Leaf trichomes affect caterpillar feeding in an instar-specific manner.

Leaf trichomes play well-established roles in defense against insect herbivores, both as a physical barrier that impedes herbivore movement and by mediating chemical defenses. However, little work has examined how different trichome types influence herbivory by herbivores at different stages of development. We examined whether caterpillar instar and trichome type (glandular or non-glandular) affected the ability of the specialist herbivore caterpillar Manduca sexta to initiate feeding on 11 Solanaceous species exhibiting variation in the density and type of leaf trichomes. Our results suggest that non-glandular trichomes are far more effective than glandular trichomes in deterring the initiation of feeding by first- and second-instar caterpillars. Meanwhile, neither glandular nor non-glandular trichomes significantly affected the ability of third-instar caterpillars to commence feeding. These findings suggest that while non-glandular trichomes deter feeding initiation by early instar caterpillars, the contribution of both trichomes on later instars may depend on effects after feeding initiation.

Plant spines deter herbivory by restricting caterpillar movement.

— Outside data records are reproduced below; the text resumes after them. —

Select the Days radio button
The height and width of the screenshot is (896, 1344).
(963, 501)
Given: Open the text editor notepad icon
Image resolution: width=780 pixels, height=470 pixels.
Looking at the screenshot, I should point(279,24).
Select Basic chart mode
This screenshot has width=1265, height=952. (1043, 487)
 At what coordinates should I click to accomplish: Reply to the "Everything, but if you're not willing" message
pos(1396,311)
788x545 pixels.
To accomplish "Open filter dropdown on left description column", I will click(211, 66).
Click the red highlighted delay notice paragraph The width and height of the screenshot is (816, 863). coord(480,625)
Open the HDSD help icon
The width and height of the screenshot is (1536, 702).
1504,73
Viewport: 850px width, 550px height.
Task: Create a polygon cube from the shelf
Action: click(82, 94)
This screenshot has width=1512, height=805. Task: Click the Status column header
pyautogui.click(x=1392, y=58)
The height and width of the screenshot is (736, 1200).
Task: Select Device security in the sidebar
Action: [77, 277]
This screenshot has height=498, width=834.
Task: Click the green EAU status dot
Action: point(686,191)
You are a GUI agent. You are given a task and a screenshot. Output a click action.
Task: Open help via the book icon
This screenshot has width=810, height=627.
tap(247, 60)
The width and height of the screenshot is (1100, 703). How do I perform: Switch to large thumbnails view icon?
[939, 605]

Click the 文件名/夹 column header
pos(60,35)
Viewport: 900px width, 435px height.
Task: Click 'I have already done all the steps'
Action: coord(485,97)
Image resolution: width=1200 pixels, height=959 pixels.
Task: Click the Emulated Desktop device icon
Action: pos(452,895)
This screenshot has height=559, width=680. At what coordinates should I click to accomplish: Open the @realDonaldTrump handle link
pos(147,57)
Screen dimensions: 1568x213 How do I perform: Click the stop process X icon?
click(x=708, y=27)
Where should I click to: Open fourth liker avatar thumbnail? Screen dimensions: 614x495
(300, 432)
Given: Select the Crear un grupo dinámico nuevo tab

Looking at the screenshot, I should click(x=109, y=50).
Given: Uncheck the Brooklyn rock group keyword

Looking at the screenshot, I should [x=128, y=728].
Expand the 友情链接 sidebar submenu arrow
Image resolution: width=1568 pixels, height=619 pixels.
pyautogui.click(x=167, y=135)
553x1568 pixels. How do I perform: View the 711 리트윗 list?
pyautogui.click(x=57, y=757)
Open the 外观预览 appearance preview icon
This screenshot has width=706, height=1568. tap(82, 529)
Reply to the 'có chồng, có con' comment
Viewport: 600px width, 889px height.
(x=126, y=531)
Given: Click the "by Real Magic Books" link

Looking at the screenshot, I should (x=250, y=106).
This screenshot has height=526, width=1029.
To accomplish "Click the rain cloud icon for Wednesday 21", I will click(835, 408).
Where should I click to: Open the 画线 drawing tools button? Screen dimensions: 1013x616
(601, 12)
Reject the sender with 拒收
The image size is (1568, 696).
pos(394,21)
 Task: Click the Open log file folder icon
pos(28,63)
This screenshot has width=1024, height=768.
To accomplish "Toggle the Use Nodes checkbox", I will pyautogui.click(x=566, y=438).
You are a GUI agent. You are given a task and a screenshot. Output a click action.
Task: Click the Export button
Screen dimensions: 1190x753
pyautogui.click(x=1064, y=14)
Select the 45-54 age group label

The spines of flowering plants are thought to function primarily in defence against mammalian herbivores; however, we previously reported that feeding by Manduca sexta caterpillars on the leaves of horsenettle plants (Solanum carolinense) induces increased development of internode spines on new growth. To determine whether and how spines impact caterpillar feeding, we conducted assays with three Solanaceous plant species that vary in spine numbers (S. carolinense, S. atropurpureum and S. aethiopicum) and also manipulated spine numbers within each species. We found that M. sexta caterpillars located experimentally isolated target leaves much more quickly on plants with experimentally removed spines compared with plants with intact spines. Moreover, it took caterpillars longer to defoliate species with relatively high spine numbers (S. carolinense and particularly Satropurpureum) compared with S. aethiopicum, which has fewer spines. These findings suggest that spines may play a significant role in defence against insect herbivores by restricting herbivore movement and increasing the time taken to access feeding sites, with possible consequences including longer developmental periods and increased vulnerability or apparency to predators.